While having spontaneous sex is fun and you should take advantage of it as often as possible, it's not exactly realistic for most couples.
We know, media and movies would make you think otherwise — that sex is always a passionate, impulsive act. But in reality, the daily stressors of life can wreak havoc on sleep and busy schedules can make sex feel like it's not a priority. For this reason, it is so important to plan sex for you and your partner.
"We surveyed over 1,000 dating, partnered and married respondents to see how they're approaching modern romance and sex as part of The Knot 2024 Relationship & Intimacy Study,” a recent Knot article says, “Within our findings, we found that most couples aren't scheduling sex at all.”

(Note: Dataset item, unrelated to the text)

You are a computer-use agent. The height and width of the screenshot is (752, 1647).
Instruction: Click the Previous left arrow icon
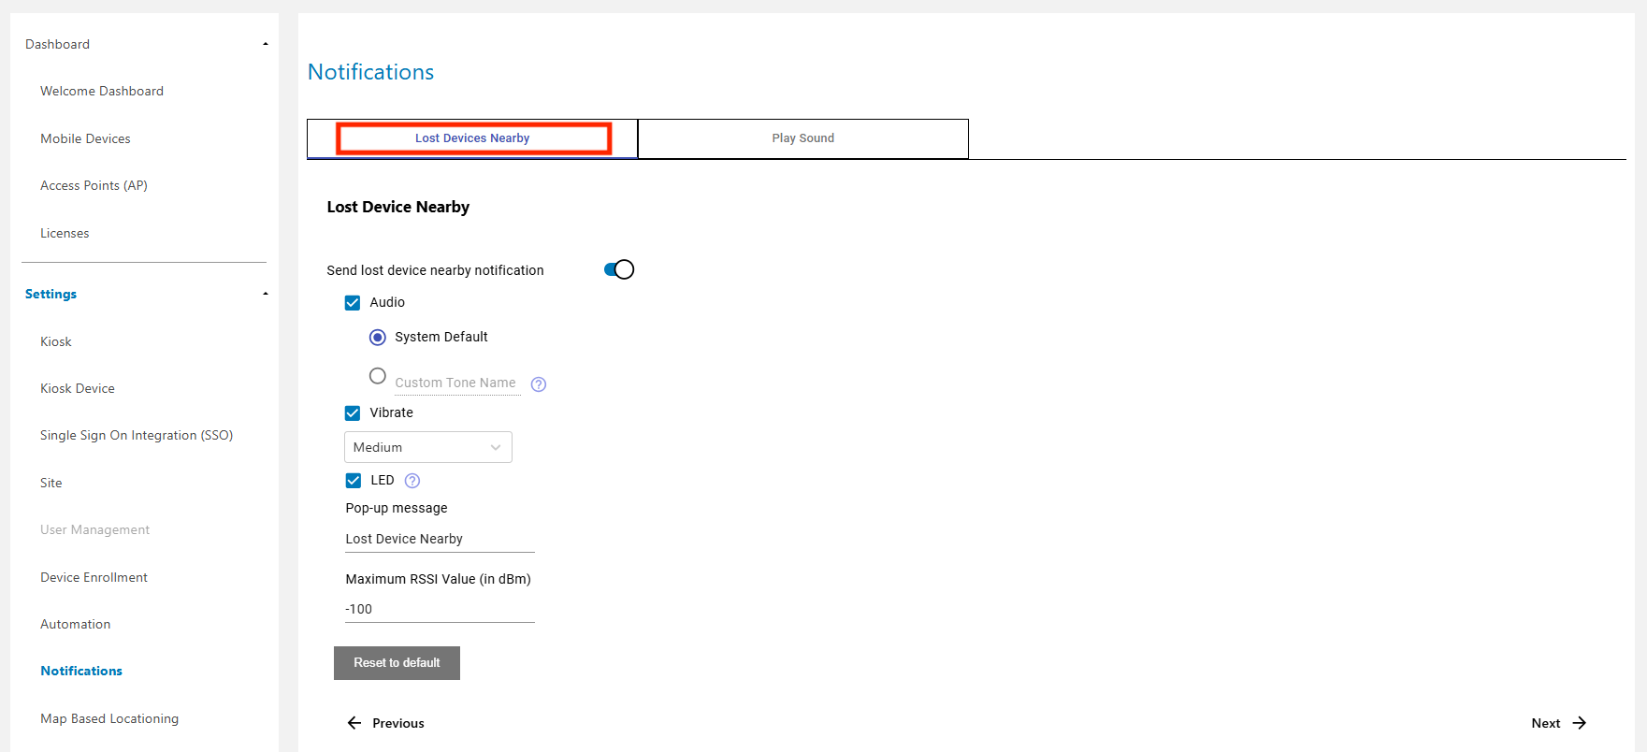tap(354, 723)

But they should. Of course, we get that planning sex can maybe feel unromantic (or even embarrassing) at first — these insecurities are totally normal. But here’s the dirty little secret everyone should know: Planning sex is a great way for you (and your relationship) to get even better than it is now.
6 ways scheduling sex with your partner help your relationship
1. Scheduling sex improves the likelihood of impromptu fun over time
Routine is important in maintaining balance in our lives as it increases the likelihood of completing tasks by building them into a habit. The same goes for sex; if you haven’t been having it regularly, it can feel daunting to get the ball rolling again. Making an effort to keep sex as part of your weekly routine helps build and maintain momentum.
According to The Knot, their intimacy study found that nearly a quarter of all couples are either extremely dissatisfied or extremely satisfied with their sex lives.
“Sure, penciling in (or, in this day and age, sending a calendar invite for) sex sounds, well, straight-up unsexy,” they say, “But it's a necessity for some and can even bring the spark back for others.”
2. It builds anticipation
Knowing that you’re coming home to a lovemaking session can boost desire. Making it an intentional date also means you’re more likely to treat the event as the prized experience that it is. Take time to relish in some pre-sex prep by taking a luxurious bath, putting on your favorite lingerie, wearing foreplay jewelry or making a special meal with wine before your session.
3. It can promote connectedness and communication
No surprise here, talking about sex and fantasies can be a little tricky, but there’s a lot of research that proves how important it is. Discussing fantasies is the first step to getting your desires fulfilled and increases sexual pleasure. Discussing sensitive topics, like sex, also boosts connectedness and confidence in your relationship.
4. Your needs are being met
Sexual unfulfillment is a common complaint in long-term relationships. While it may sound unromantic, having a number of “bare minimums” for having sex makes sure that sex is happening and that both partners are having their needs fulfilled.
It also can reduce resentment by ensuring that both partners are prioritizing sex in their relationship. It is not uncommon for two people to have different libidos, so work together to compromise so that both people can realistically schedule sex into their schedule.
5. Numerous health benefits
In addition to feeling incredible, having regular sex can help reduce pain, alleviate symptoms of mental illness (especially depression), boost cardiovascular strength, and even lengthen your life. One J Health Soc Behavioral study even found that a high frequency of sex is positively related to a later risk of cardiovascular events.
6. Practice makes perfect
You can’t be great at something unless you do it over and over and the same goes for sex. Being able to experiment with new techniques and perfect the ones you’re already great at will make you a better lover and make you and your partner feel more satisfied.